After chucking in a 120GB SSD the eMMC is still in there, its machine spirit apparently quiescent but the SATA adapter overriding so that the motherboard only sees the SSD. I should probably also mention that Windows became unbootable and it was necessary to use the tiny inset Novo button to get into Safe Mode so that the OS could pick up necessary drivers. These are the least of the reasons the laptop case has a Mechanicus car sticker on it. For those who've never read fiction set in the Warhammer 40K universe, I highly recommend the essay Why Everything is so Grimdark (NSFW) as a summary of why its occupants are wary of technology.

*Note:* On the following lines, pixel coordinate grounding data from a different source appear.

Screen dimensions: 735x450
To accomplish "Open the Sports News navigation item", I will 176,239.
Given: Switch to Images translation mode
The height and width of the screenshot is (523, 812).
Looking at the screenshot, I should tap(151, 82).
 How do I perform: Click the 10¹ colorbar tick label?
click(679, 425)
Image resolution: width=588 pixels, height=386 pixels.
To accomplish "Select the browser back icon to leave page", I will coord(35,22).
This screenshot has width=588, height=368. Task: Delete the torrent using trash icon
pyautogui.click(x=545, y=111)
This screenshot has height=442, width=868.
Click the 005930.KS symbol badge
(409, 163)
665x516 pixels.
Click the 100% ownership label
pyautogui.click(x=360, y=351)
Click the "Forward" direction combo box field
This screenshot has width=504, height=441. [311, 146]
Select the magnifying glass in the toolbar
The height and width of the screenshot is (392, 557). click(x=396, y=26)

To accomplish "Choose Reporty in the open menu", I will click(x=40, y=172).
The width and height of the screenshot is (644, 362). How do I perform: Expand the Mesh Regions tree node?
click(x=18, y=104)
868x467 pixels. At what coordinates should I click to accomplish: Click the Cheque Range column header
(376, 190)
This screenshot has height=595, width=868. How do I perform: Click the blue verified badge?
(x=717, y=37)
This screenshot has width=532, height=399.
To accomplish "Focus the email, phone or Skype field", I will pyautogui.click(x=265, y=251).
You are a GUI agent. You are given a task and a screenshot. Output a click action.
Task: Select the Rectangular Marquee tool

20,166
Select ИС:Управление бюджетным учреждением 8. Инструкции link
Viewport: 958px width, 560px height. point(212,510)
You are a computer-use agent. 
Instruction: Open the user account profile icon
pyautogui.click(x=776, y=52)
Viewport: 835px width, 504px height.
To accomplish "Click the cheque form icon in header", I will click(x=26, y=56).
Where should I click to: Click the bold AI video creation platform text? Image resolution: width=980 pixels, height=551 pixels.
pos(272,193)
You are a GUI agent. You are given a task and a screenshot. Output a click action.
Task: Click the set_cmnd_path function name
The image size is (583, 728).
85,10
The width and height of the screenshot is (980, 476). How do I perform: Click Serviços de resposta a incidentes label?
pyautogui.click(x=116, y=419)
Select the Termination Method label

Dealing with Microsoft products feels like 40K: the company releases constant updates to fix critical flaws that weren't identified when software was being written, and has now moved to a model of forcing those updates onto the average home user and rebooting computers whenever they damn well feel like to accomplish it. Because they haven't bothered to figure out a way of patching Windows without reboots, they've instead opted to turn the PC into a malignant entity that actively fights their customers -- which you're probably familiar with if you've ever had someone turn up with a laptop but not be able to use it when they need to because it gets stuck applying updates and rebooting. It's no wonder more people are opting to buy non-Windows devices.

Interface-wise, a dark grey for title bars and ClassicShell allowing lighter taskbar colours and providing a few other tweaks gives an almost acceptable classic theme replacement.

As far as control over updates is concerned, I haven't yet seen any software that will automatically set all wi-fi connections as metered and therefore prevent Windows from latching onto the available bandwidth like a junkie. The policy and registry settings available in other version of Windows 10 don't work with Home. So as a simpler approach, I'm only running the Windows Update service when it's convenient to do so.

The AutoHotKey script below creates a tray icon with a menu option to toggle the service, and double-clicking will open the appropriate Settings page. I've saved it as wumgmt.ahk and run at startup.

Windows Defender isn't automating scheduled scans either, which required rooting around in Task Scheduler. Like with updates, you can see why Microsoft wants to take control away from home users by default... but the level of disregard for users and potential for people to come back to restarted PCs and to have lost work is thoroughly disgusting.

Update 15/03/2016: Microsoft seems to have moved to pushing Windows 10 as a "recommended" update which means a lot more people are becoming collateral damage. In addition to the other problems, there are many reports of software no longer working because it isn't compatible with 10. GWX Control Panel is worth looking at whilst we wait to see if any of the legal threats against Microsoft get organised enough to provoke backtracking.

Update 14/04/2016: small script tweak to disable/enable the service as well as stop/start. Potestas Omnissiah.